Cinq ans ferme requis en appel
L'avocat général a suggéré à la cour de confirmer les dommages et intérêts de 4,9 milliards accordés à la Société générale en première instance. Derrière son air doux et son tempérament posé, l'avocat général Dominique Gaillardot travaille à la débroussailleuse et au martinet. Son réquisitoire, qui durera trois heures, ne laisse inexploré aucun compartiment du touffu dossier de l'affaire Kerviel; et le magistrat ne trouve aucune circonstance atténuante au bénéfice de l'ancien trader. À ses yeux, il est bel et bien coupable d'abus de confiance, faux et usage de faux, introduction frauduleuse de données dans un système informatique.
Plus que ses collègues de première instance, M. Gaillardot pointe du doigt - et il fallait que le ministère public le fasse pour rester authentiquement crédible à ce stade - «les insuffisances, les négligences» de la Société générale, incapable de surveiller le jeune opérateur de marché qu'était Jérôme Kerviel en 2007-2008. Mais c'est pour mieux asseoir sa démonstration, au terme de laquelle il assène que la responsabilité du prévenu est «pleine, entière et sans partage». Une cote de la procédure sert de pierre angulaire au réquisitoire: la D 77, fréquemment citée. Il s'agit d'une audition du trader chez le juge Van Ruymbeke, durant laquelle le mis en examen reconnaît avoir agi seul, à l'insu de la banque, pour prendre des positions non couvertes de dimensions stratosphériques - 49 milliards en janvier 2008. «Je n'en ai parlé à personne», affirmait l'intéressé au magistrat instructeur. Or, il prétend aujourd'hui le contraire devant la cour d'appel.

----------

EXERCICES:
(1) Répondez aux questions suivantes d'après l'article sur l'affaire Kerviel.
(a) Combien de temps durera le réquisitoire de l'avocat général ?
(b) Quelle cote de la procédure sert de pierre angulaire au réquisitoire ?
(c) À combien s'élevaient les positions non couvertes du trader en janvier 2008 ?
(2) Rédigez la suite de l'article sur l'affaire Kerviel, en reprenant après sa dernière phrase.

DONNÉES À ANALYSER:
----------

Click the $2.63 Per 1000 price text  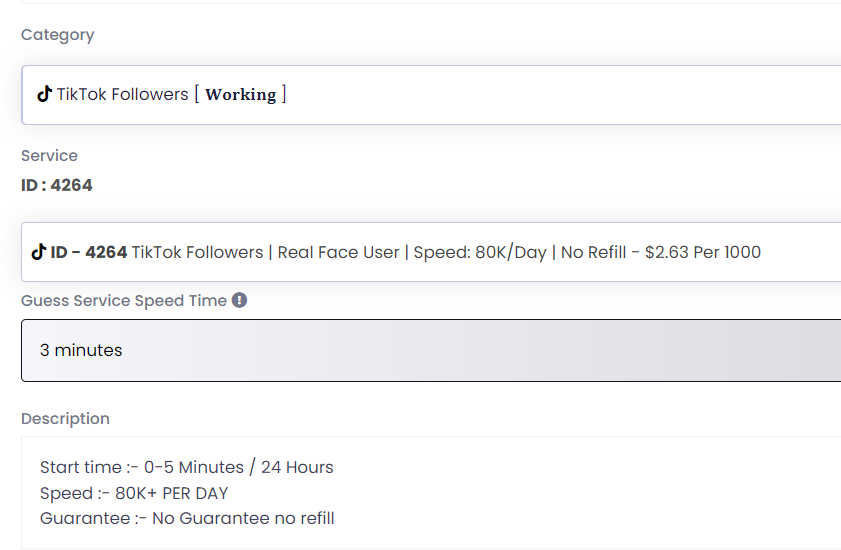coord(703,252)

----------

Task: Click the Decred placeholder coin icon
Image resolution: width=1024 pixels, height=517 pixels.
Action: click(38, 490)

----------

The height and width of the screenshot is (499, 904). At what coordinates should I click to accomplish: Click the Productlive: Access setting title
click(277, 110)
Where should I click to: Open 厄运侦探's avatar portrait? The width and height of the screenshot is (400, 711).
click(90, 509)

----------

RÉPONSES ATTENDUES:
(1)
(a) Trois heures.
(b) La D 77.
(c) 49 milliards.

(2)
Une personnalité mystérieuse
À la manière d'un artisan patient, l'avocat général assemble sa mosaïque, joignant les constatations matérielles - prises de position réelles dissimulées par des écritures fallacieuses, fabrication de faux courriels pour gruger les contrôles - et les appréciations psychologiques. Car, contrairement à la Société générale, partie civile, qui voit dans «le lucre» le mobile du prévenu, le ministère public cherche dans sa personnalité mystérieuse les motivations de ses actes. Voici donc un trader qui cache ses pertes mais aussi, et c'est un «paradoxe dont on attend toujours l'explication» dans le scénario de la machination proposée par la défense, ses gains, y compris quand ils atteignent 1,7 milliard fin 2007. Un trader qui jouit d'une «parfaite maîtrise de soi», qui brasse secrètement des milliards, faisant preuve d'un «sens inouï de l'adaptation et de la répartie» quand les contrôles lui demandent des explications. Un trader, dont les mensonges sont bien plus grands que lui, et qui se retrouve «dans une impasse totale, perdante-perdante».